* [PATCH v2] libxl: do not fail device removal if backend domain is gone
@ 2018-02-23 20:00 Marek Marczykowski-Górecki
2018-02-26 10:32 ` Roger Pau Monné
2018-02-26 10:35 ` Wei Liu
0 siblings, 2 replies; 3+ messages in thread
From: Marek Marczykowski-Górecki @ 2018-02-23 20:00 UTC (permalink / raw)
To: xen-devel; +Cc: Wei Liu, Ian Jackson, Marek Marczykowski-Górecki
Backend domain may be independently destroyed - there is no
synchronization of libxl structures (including /libxl tree) elsewhere.

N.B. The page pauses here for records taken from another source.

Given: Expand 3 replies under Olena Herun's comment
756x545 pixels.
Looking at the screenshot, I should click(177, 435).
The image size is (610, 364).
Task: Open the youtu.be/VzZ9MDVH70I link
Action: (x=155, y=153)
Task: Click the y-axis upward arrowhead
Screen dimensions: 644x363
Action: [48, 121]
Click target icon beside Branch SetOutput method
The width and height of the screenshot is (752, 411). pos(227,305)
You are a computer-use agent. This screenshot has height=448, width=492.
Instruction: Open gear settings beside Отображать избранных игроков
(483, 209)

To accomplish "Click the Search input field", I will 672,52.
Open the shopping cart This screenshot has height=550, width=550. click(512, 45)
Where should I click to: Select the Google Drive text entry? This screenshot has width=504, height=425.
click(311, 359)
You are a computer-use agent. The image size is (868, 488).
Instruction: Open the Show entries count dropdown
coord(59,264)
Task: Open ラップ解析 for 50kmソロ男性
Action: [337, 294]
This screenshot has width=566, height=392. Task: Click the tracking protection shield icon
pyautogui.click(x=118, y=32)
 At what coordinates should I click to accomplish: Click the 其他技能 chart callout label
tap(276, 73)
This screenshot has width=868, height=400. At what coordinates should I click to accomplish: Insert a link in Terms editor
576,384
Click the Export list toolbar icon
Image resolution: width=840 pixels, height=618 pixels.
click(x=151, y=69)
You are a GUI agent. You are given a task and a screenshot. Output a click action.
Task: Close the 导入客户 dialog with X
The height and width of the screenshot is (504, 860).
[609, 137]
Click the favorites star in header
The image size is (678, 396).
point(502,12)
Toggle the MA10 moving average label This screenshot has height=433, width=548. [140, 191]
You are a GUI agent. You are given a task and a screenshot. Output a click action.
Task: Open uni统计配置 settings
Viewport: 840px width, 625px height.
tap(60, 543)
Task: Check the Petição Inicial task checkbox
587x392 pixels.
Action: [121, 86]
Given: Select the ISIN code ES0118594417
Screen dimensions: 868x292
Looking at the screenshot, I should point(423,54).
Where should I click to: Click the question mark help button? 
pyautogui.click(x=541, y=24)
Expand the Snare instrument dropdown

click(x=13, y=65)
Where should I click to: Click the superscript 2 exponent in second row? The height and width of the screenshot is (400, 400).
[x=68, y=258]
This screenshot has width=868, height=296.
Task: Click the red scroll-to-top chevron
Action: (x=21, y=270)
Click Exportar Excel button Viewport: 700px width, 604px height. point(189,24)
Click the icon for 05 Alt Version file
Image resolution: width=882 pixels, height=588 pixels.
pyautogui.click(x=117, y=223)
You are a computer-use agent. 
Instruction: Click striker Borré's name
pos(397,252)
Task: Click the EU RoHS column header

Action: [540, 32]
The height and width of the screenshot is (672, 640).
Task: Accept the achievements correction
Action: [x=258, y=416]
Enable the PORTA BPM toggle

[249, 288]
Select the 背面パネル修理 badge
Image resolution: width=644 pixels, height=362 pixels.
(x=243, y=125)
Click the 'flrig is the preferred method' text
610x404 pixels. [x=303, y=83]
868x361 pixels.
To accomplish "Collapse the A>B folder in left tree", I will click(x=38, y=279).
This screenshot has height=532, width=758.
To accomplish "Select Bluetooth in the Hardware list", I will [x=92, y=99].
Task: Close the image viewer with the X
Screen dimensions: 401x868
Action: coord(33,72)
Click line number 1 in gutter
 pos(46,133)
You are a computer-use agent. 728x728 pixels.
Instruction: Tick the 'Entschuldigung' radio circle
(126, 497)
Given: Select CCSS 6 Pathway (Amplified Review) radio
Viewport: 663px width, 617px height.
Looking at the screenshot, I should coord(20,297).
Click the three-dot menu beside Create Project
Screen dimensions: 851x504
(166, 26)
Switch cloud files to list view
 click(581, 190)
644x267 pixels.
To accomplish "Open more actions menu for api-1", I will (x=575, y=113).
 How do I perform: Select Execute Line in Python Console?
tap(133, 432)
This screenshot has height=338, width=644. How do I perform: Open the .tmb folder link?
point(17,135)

Backend might also remove the device info from its backend xenstore
subtree on its own.
We have various cases (not comprehensive list):
- both frontend and backend operational: after setting
be/state=XenbusStateClosing backend wait for frontend confirmation
and respond with be/state=XenbusStateClosed; then libxl in dom0
remove frontend entries and libxl in backend domain (which may be the
same) remove backend entries
- unresponsive backend/frontend: after a timeout, force=1 is used to remove
frontend entries, instead of just setting
be/state=XenbusStateClosing; then wait for be/state=XenbusStateClosed.
If that timeout too, remove both frontend and backend entries
- backend gone, with this patch: no place for setting/waiting on
be/state - go directly to removing frontend entries, without waiting
for be/state=XenbusStateClosed (this is the difference vs force=1)
Without this patch the end result is similar, both frontend and backend
entries are removed, but in case of backend gone:
- libxl waits for be/state=XenbusStateClosed (and obviously timeout)
- return value from the function signal an error, which for example
confuse libvirt - it thinks the device remove failed, so is still
there
If such situation is detected, do not fail the removal, but finish the
cleanup of the frontend side and return 0.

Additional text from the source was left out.